The density function \(\rho (s)\) should lead to an infinite number of nodes, i.e.

$$\begin{aligned} \int _{-1}^{+1} \rho (s) \ ds \rightarrow \infty . \end{aligned}$$
(10)

For the density function, we have chosen the following form that satisfies (10):

$$\begin{aligned} \rho (s)=\frac{1}{1-s^2} \end{aligned}$$
(11)

The weight functions \(\tilde{w}(s),\varvec{\mu }(s) \hbox { and } \sigma (s)\) are parametrized, and these parameters are collectively denoted by \(\theta\). In this article, we have examined the following functional forms:

$$\begin{aligned} {\tilde{w}}(s)&\equiv \sqrt{1-s^2} w(s) = \sqrt{1-s^2} \sum _{j=0}^{L_w} w_j s^j \end{aligned}$$
(12a)
$$\begin{aligned} \varvec{\mu }(s)&= \sum _{j=0}^{L_{\mu }}\varvec{\mu }_j s^j \end{aligned}$$
(12b)
$$\begin{aligned} \sigma (s)&= \sum _{j=0}^{L_{\sigma }}\sigma _j s^j \end{aligned}$$
(12c)

Note that \(\varvec{\mu }(s)\) and \(\varvec{\mu }_j=\left( \mu _{jl}\right) _{l=1}^n \ , \ j=0,\ldots ,L_{\mu }\) are vectors in \(R^n\).

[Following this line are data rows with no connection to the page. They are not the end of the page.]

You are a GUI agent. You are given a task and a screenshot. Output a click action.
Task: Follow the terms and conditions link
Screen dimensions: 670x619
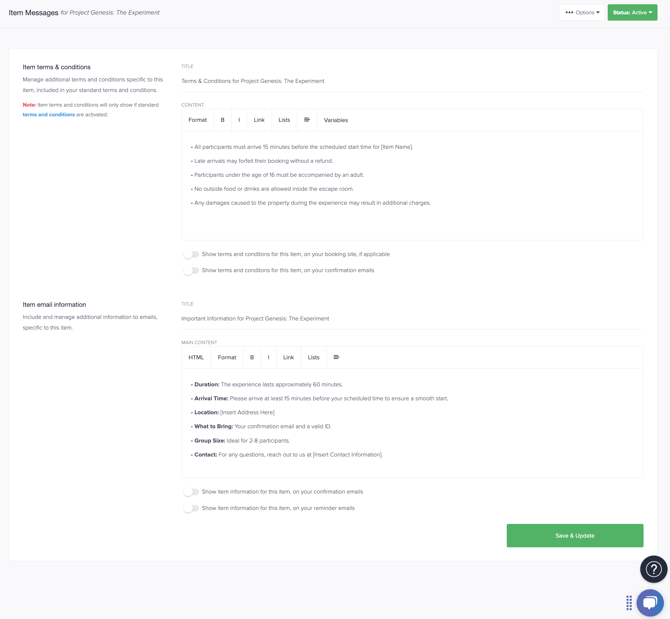click(x=49, y=114)
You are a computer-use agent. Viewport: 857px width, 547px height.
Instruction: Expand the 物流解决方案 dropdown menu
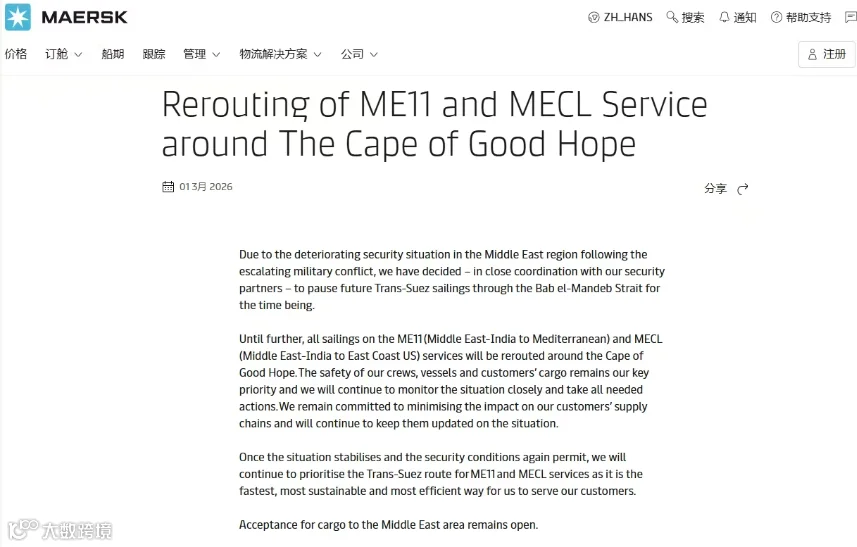(280, 54)
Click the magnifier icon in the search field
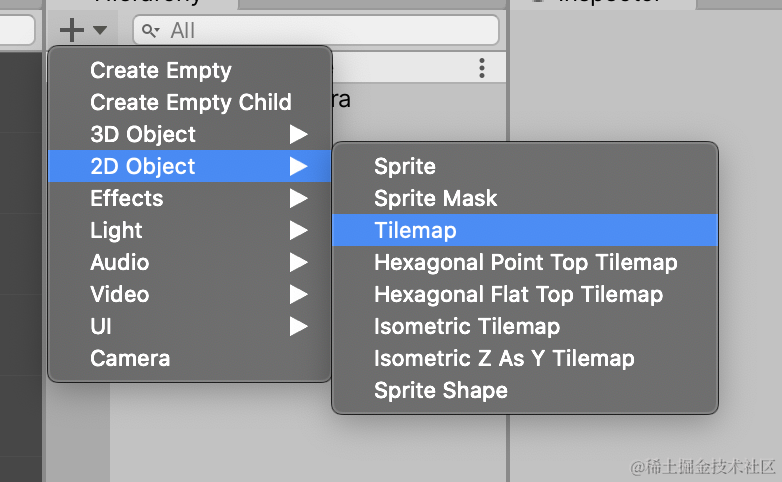The height and width of the screenshot is (482, 782). click(150, 31)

The set of adjustable parameters is then represented by:

$$\begin{aligned} \theta =\lbrace \left( w_j \right) _{j=0}^{L_w}, \ \left( \mu _{jl} \right) _{j=0, l=1}^{\ L_{\mu } , \ n }, \ \left( \sigma _j \right) _{j=0}^{L_{\sigma }} \rbrace \end{aligned}$$
(13)

with a total parameter number given by:

$$\begin{aligned} N_{var}^{FW}&= (1+L_w)+ n( L_{\mu }+1) + (L_{\sigma }+1) = \nonumber \\&= L_w+nL_{\mu }+L_{\sigma }+n+2 \end{aligned}$$
(14)

The “cost” function \(C(\theta )\), is formed by adding a regularization term \(R(\theta )\) to the mean squared deviation of Eq. (6),

$$\begin{aligned} C(\theta ) \;{\mathop {=}\limits ^{\text {\tiny def}}} \;E_{[T]}(\theta ) + R(\theta ) \end{aligned}$$
(15)

\(C(\theta )\) serves as the objective function for the optimization task, and from now on, we redefine \(\widehat{\theta }\) as \(\widehat{\theta }= \arg \min _{\theta } \lbrace C(\theta ) \rbrace\). For the regularization term \(R(\theta )\), the squared Euclidean (L2) norm multiplied by a penalty factor has been adopted.

3 Technical details

In this section, we present the numerical methods used in our calculations. Namely, we describe the employed integration technique, the optimization procedure, and we also refer to the relevant software.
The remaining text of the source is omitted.